One of the most visible undertakings will be the effort to make Highway 61 through Grand Marais safer due to the fact that the community had long identified it as an unsafe barrier for local residents and visitors alike to walk or bike around town.

The effort started with a partnership with the City of Grand Marais to host community engagement meetings and visioning sessions around how to fix the problems residents had identified with Highway 61. Those public engagement efforts resulted in an actual project that better meets the needs and desires of the community, including safety and health needs.

“Unlike many other communities that have had to sit by and accept what a highway reconstruction project gives them, Grand Marais took the initiative to not only make sure that this project will take place but that it will be done in a way that truly meets the needs of the community,” said Jay Arrowsmith DeCoux, mayor of Grand Marais.

While Moving Matters has become well-known in the area, its work has also attracted attention beyond Grand Marais and Cook County. The public engagement involved with the Highway 61 reconstruction project is now seen as a model for community engagement around highway reconstruction projects. Grand Marais also made it to the second round of the Robert Wood Johnson Foundation’s Culture of Health Prize, one of 38 communities invited from a pool of 190 communities that applied in the first round in 2017.

Grand Marais has been recognized as a Silver Level Bicycle Friendly Community, the smallest in the nation, and Sawtooth Mountain Clinic received a Silver Level status for Bicycle Friendly Business. The Bicycle Alliance of Minnesota awarded coordinator, Maren Webb, with the 2018 Bicycle Friendly Community Champion Award.

“Blue Cross is proud of the great work Sawtooth Mountain Clinic, Grand Marais and Cook County have done under this funding initiative,” said Anika Ward, director of the Center for Prevention. “The success they’ve seen with their projects will support better health in the Arrowhead region for generations.”

Blue Cross and Blue Shield of Minnesota established the Center for Prevention with proceeds from the successful lawsuit it and the State of Minnesota filed against the tobacco industry. The Center’s mission is to make healthy choices possible for all Minnesotans by supporting efforts that tackle the leading causes of preventable disease—commercial tobacco use, physical inactivity and unhealthy eating—to increase health equity, transform communities, and create a healthier state that benefits everyone.

Sawtooth Mountain Clinic CEO Rita Plourde said the work associated with the funding from Blue Cross will continue, and efforts are currently under way to find replacement funding sources. She also emphasized that the initial funding support has positively changed the community in more ways than one.

────────────────

> **Goal of the exercise**
Update the Grand Marais text, beginning at the words "Blue Cross and" and stopping after "ways than one.", so that "physical inactivity" becomes "lack of exercise".

> **Saved entries**
────────────────

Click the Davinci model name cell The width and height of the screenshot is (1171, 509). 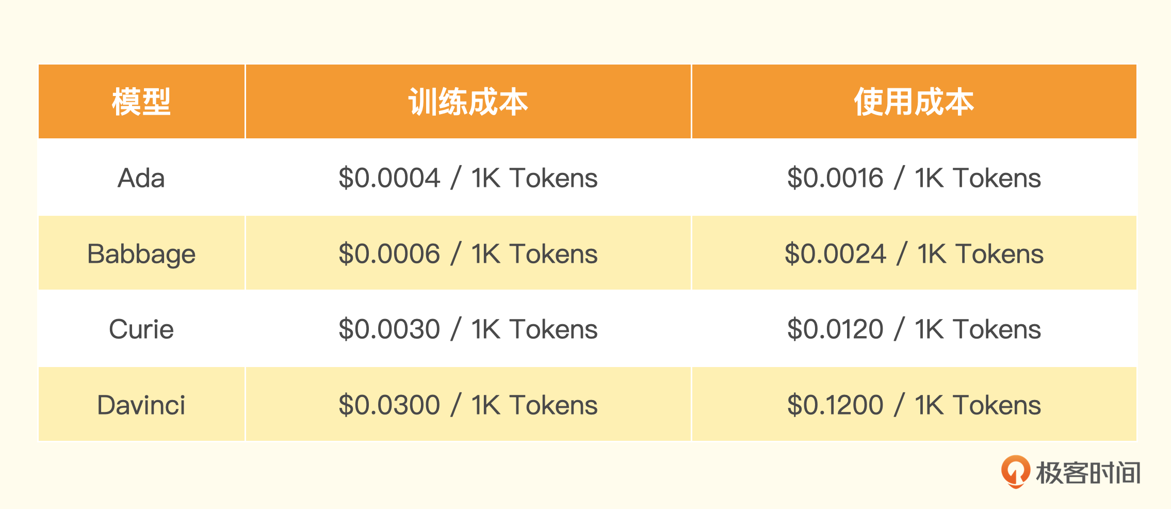(141, 405)
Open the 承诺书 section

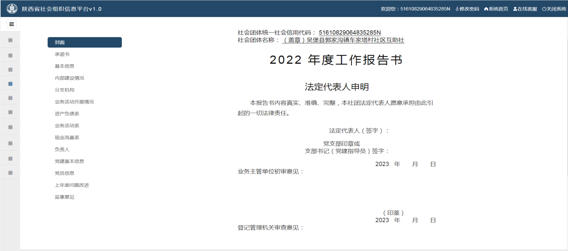[x=62, y=54]
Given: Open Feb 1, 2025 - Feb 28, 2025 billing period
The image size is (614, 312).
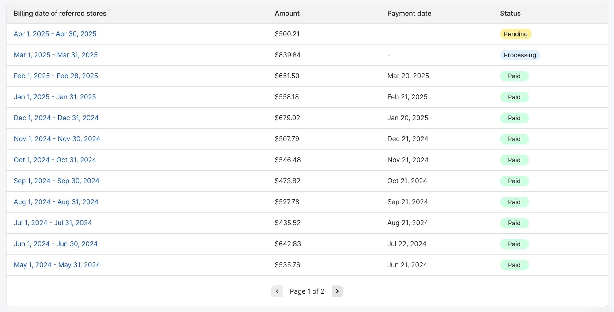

────────────────

> **Answer for this exercise**
Blue Cross and Blue Shield of Minnesota established the Center for Prevention with proceeds from the successful lawsuit it and the State of Minnesota filed against the tobacco industry. The Center’s mission is to make healthy choices possible for all Minnesotans by supporting efforts that tackle the leading causes of preventable disease—commercial tobacco use, lack of exercise and unhealthy eating—to increase health equity, transform communities, and create a healthier state that benefits everyone.

Sawtooth Mountain Clinic CEO Rita Plourde said the work associated with the funding from Blue Cross will continue, and efforts are currently under way to find replacement funding sources. She also emphasized that the initial funding support has positively changed the community in more ways than one.